- [Texte de départ]
LDE carnet de route p.7 1917
Les officiers du D. D. sont tous d’anciens blessés. Ils doivent le rejoindre comme tous les soldats évacués, après leur guérison.
Le commandant de notre Compagnie est le lieutenant Laloie, brave homme, à la figure poupine. Il est assisté du sous-lieutenant Kadrul ; notre sergent est mon camarade Massiot, Bordelais qui vient comme moi du 107e R. I. Il nous a quitté à la caserne d’Angoulême pour suivre les cours d’élève aspirant. Il en est revenu sergent.
Le sergent Thibault qui a déjà fait la guerre bénéficie de ce poste comme père de 3 enfants. Ce sergent nous mène la vie de caserne, avec sa discipline rigide et une sévérité inflexible. Il est très dur, surtout pour nous les jeunes. Il reste instructeur au D. D.
Mes camarades de la section sont presque tous des poilus évacués pour blessures, pour la plupart des Parisiens, des Picards et des Bretons.
Le 128e R. I. est un régiment de la Somme. Il tenait garnison à Abbeville et à Amiens. Autrefois un bataillon était à Paris. Depuis l’invasion le dépôt a été évacué sur Landerneau (Finistères). Il recrute donc des Bretons en plus des Picards et des Parisiens. Ce régiment appartient à la 3e Division du Corps d’Armée. Cette Division est composée par :
le 128e R. I. : Abbeville
le 87e R. I. : Saint-Quentin
le 272e R. I. : Amiens
le 51e R. I. : Beauvais
La 4e Division forme avec la nôtre le 2e Corps d’Armée.
Le 128 et le 272 constituent la 5e Brigade.
Général de Division : Nayral de Bourgon. Général de Brigade : Nereile.
À l’escouade mon caporal est un ancien cavalier d’un régiment de dragons, versé dans l’infanterie par mesure disciplinaire. Le caporal Caron est un excellent garçon, un peu rouspéteur, caractère irascible. C’est un Picard.

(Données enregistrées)

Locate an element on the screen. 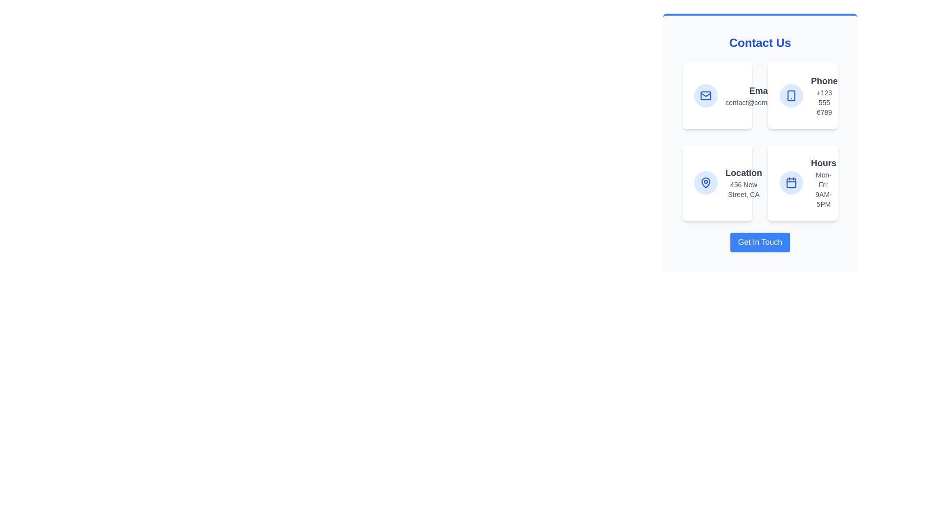  the email contact icon located in the top-left part of the 'Contact Us' section, next to the text 'Email contact@company.com' is located at coordinates (705, 96).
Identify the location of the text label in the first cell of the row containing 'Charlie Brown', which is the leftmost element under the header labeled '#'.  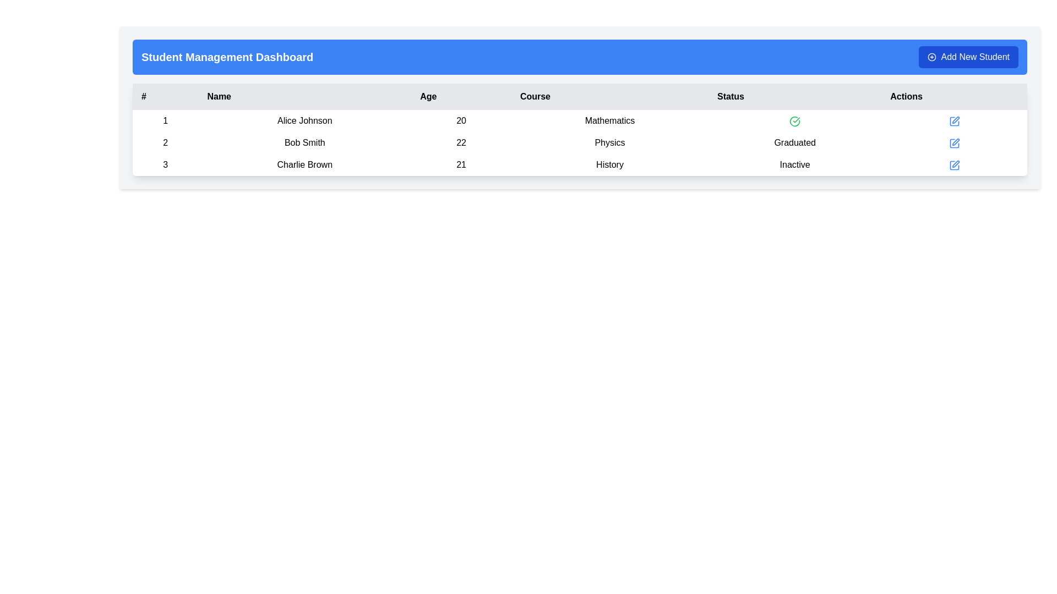
(165, 165).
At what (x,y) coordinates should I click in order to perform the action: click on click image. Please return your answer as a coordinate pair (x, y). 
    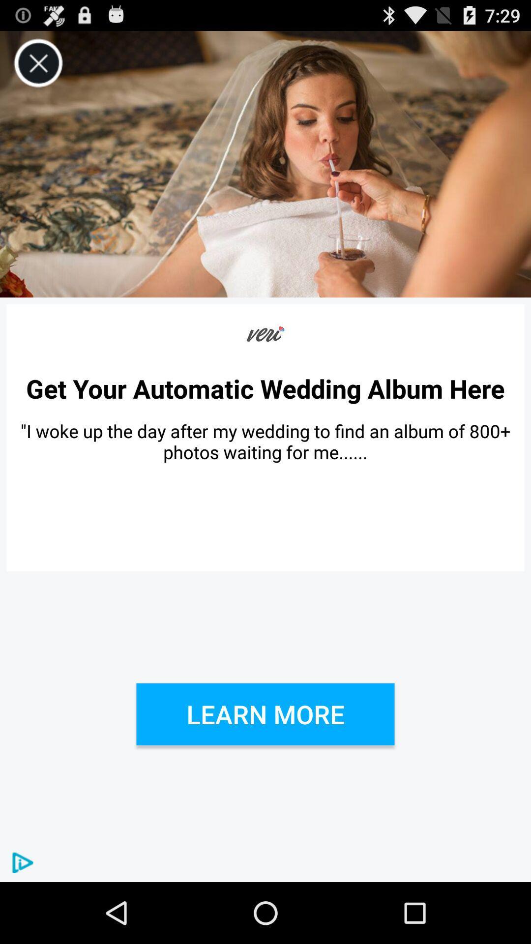
    Looking at the image, I should click on (265, 164).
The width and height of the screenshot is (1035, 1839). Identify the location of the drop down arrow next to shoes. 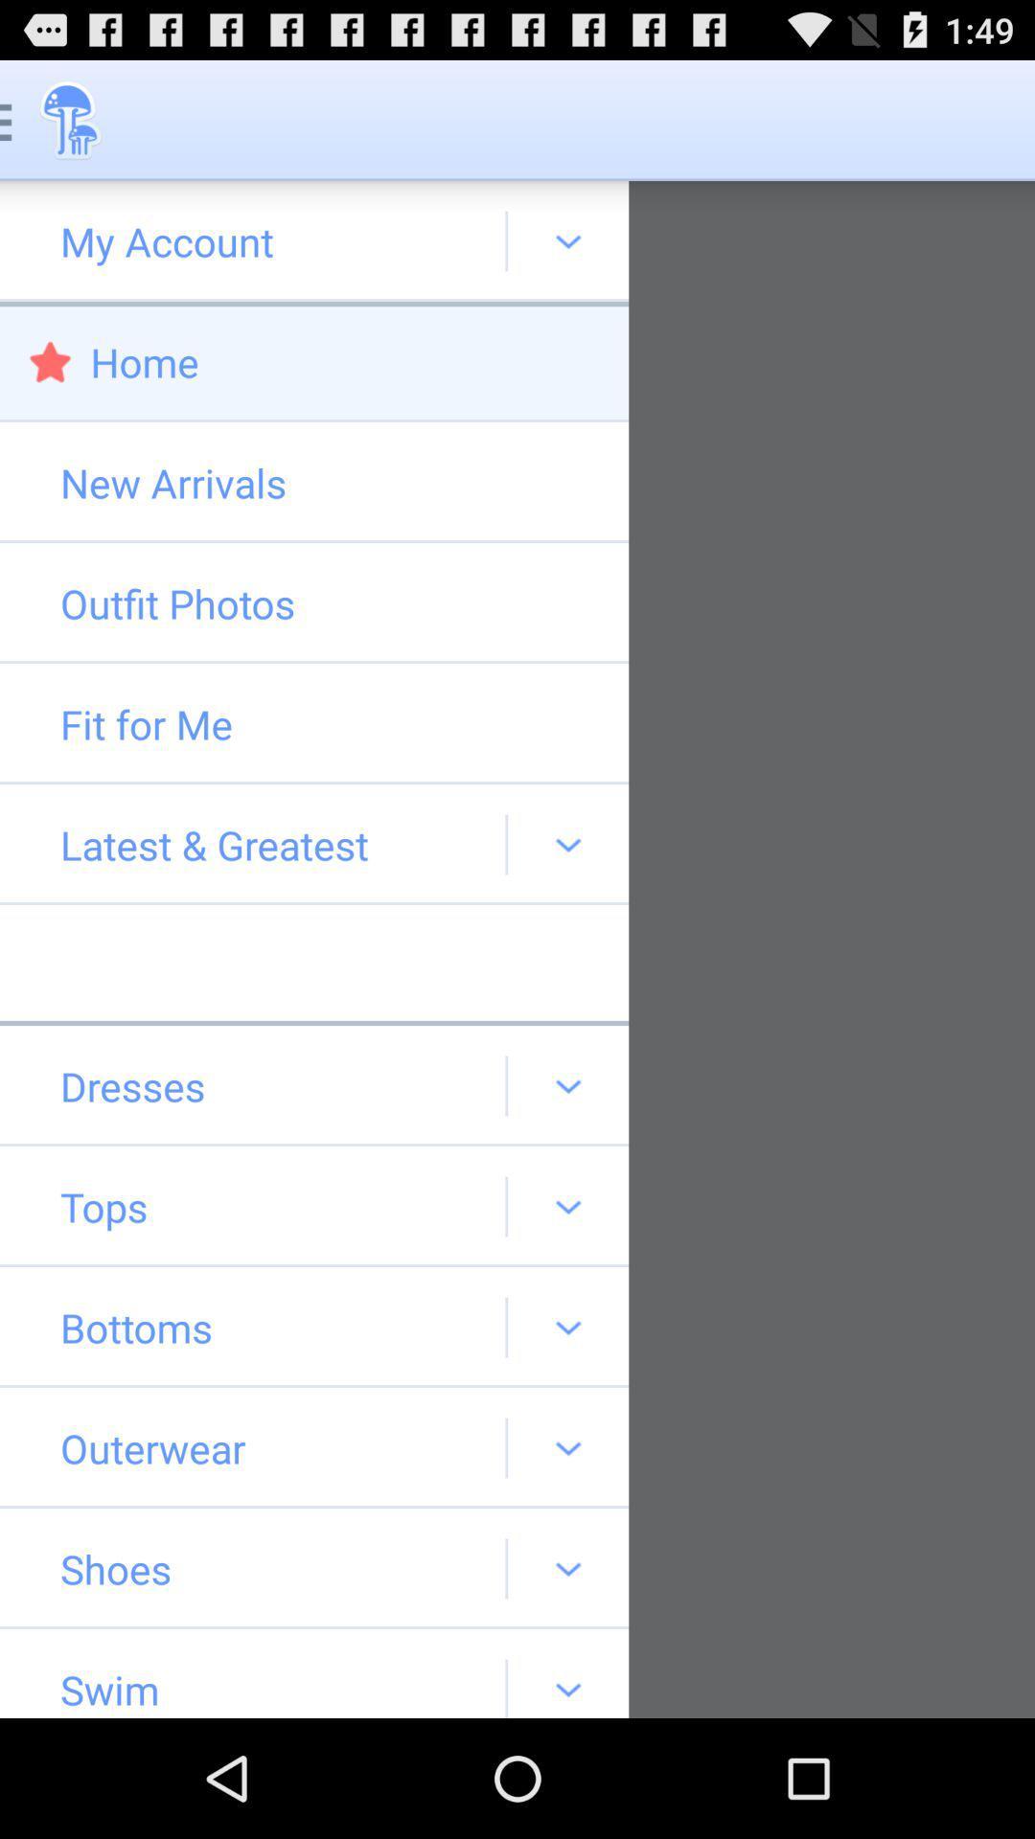
(567, 1568).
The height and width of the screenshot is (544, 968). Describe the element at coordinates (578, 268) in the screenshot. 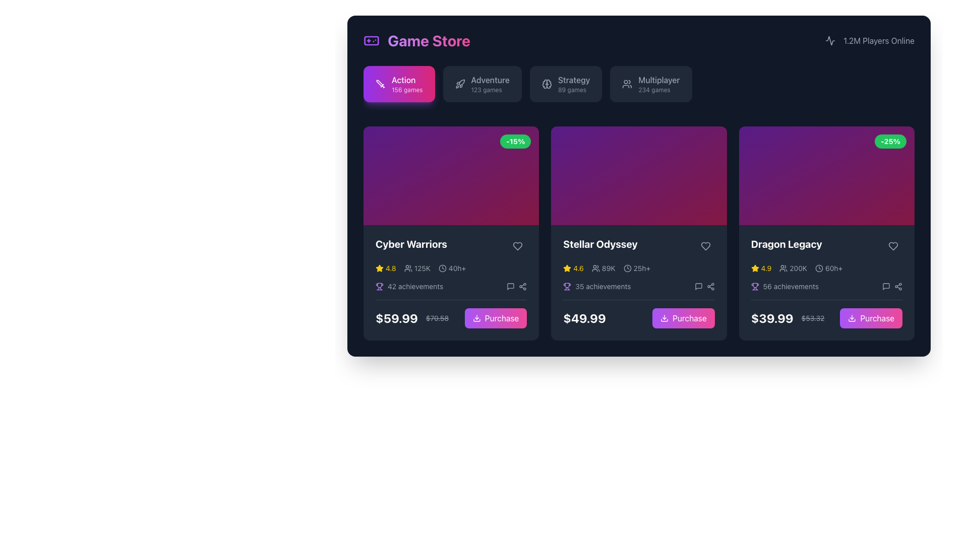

- [Consigne] D'après le carnet de route plus haut, quels régiments forment la 5e Brigade ?

- [Réponse] Le 128e et le 272e R. I.